## Trecho
================

PF e CGU apertam cerco às fraudes com emendas parlamentares

Agentes da PF e da CGU em ação (Foto: Divulgação - PF)

Operação desta sexta-feira expõe como emendas parlamentares e contratos pulverizados alimentam esquemas locais de corrupção; auditorias indicam prejuízo superior a R$ 22 milhões

A deflagração da Operação Fake Road — estrada falsa —, nesta sexta-feira (28), pela PF (Polícia Federal) e pela CGU (Controladoria-Geral da União), lança luz sobre problema que já não cabe debaixo do tapete: o sistema de emendas parlamentares — transformado em motor de governabilidade — se tornou também caldo fértil para fraudes, desvios e redes de interesse que atuam com poucas amarras institucionais.

O caso não se resume a obras malfeitas ou a contratos descuidados. Auditorias da CGU apontam esquema estruturado, com “indícios robustos” de superfaturamento, pagamentos por serviços fictícios, medições forjadas e sobrepreços que consumiram mais de R$ 22 milhões entre 2022 e 2023.

A engrenagem teria funcionado dentro do Dnocs (Departamento Nacional de Obras Contra a Seca) e foi turbinada por emendas parlamentares.

Enquanto isso, o Parlamento segue ampliando o volume de recursos descentralizados e reduzindo, na prática, o controle do Executivo sobre o gasto público.

Paradoxo que se repete: cobra-se do governo federal eficiência e probidade, mas pedaço crescente do Orçamento Público opera em zonas cinzentas, sem transparência e com fiscalização desigual.

ESQUEMA SOFISTICADO, FISCALIZAÇÃO FRÁGIL

Segundo a PF, a organização criminosa atuava de forma profissionalizada. A estratégia desconcertante era simples:

1. Emendas parlamentares direcionadas para municípios vulneráveis, com baixa capacidade técnica;

2. Licitações manipuladas, garantindo vitória de empresas escolhidas previamente; e

3. Medições fraudulentas, autorizando pagamento integral mesmo com obras inexistentes.

O modelo é conhecido no submundo da política local: contratos pulverizados, prefeituras dependentes de repasses, construtoras pequenas e ambiente ideal para fraudes que passam despercebidas até se tornarem escândalo.

O problema — político e sistêmico — é que não se trata de exceção, mas de método.

CGU ALERTAVA PARA PADRÃO NACIONAL

Relatórios sigilosos da CGU, agora parcialmente revelados, apontavam a existência de “padrão reiterado” de irregularidades em contratos financiados por emendas. Esse alerta, no entanto, pouco ecoou no ambiente político.

O Congresso segue defendendo a autonomia para distribuir recursos, enquanto governistas e oposicionistas operam sob a mesma lógica: garantir bases eleitorais, ampliar influência local e, em alguns casos, alimentar esquemas ilícitos, no caso da oposição, em particular, a bolsonarista.

================

## Instrução escrita 1
Segundo a reportagem sobre a Operação Fake Road, qual prejuízo as auditorias da CGU indicam, e em que período?

## Material fornecido
================

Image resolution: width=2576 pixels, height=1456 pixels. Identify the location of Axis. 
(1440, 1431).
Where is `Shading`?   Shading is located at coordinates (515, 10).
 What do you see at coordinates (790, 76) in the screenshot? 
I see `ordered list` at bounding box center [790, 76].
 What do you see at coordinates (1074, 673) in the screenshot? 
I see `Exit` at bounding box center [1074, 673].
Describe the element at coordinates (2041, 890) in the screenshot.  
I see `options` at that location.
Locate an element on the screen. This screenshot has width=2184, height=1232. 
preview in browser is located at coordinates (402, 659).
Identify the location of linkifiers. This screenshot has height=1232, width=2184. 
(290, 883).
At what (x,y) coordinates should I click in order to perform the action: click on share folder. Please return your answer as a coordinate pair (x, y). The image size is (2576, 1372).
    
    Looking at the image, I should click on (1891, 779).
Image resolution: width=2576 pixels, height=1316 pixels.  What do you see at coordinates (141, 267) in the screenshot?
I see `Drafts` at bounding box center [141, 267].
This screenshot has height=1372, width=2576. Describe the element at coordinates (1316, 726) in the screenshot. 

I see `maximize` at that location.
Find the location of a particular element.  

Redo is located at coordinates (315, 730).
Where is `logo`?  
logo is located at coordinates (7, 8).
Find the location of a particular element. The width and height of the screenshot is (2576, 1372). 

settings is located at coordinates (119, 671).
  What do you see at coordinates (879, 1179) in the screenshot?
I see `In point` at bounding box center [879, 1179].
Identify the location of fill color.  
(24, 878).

================

## Instrução escrita 2
Reescreva como lista numerada, sem as linhas em branco, as linhas das entradas entre a que contém "This screenshot has height=1372, width=2576." e a que contém "logo is located at coordinates (7, 8).", inclusive.

## Resultado do exercício 1
Mais de R$ 22 milhões, entre 2022 e 2023.

## Resultado do exercício 2
1. This screenshot has height=1372, width=2576. Describe the element at coordinates (1316, 726) in the screenshot. 
2. I see `maximize` at that location.
3. Find the location of a particular element.  
4. Redo is located at coordinates (315, 730).
5. Where is `logo`?  
6. logo is located at coordinates (7, 8).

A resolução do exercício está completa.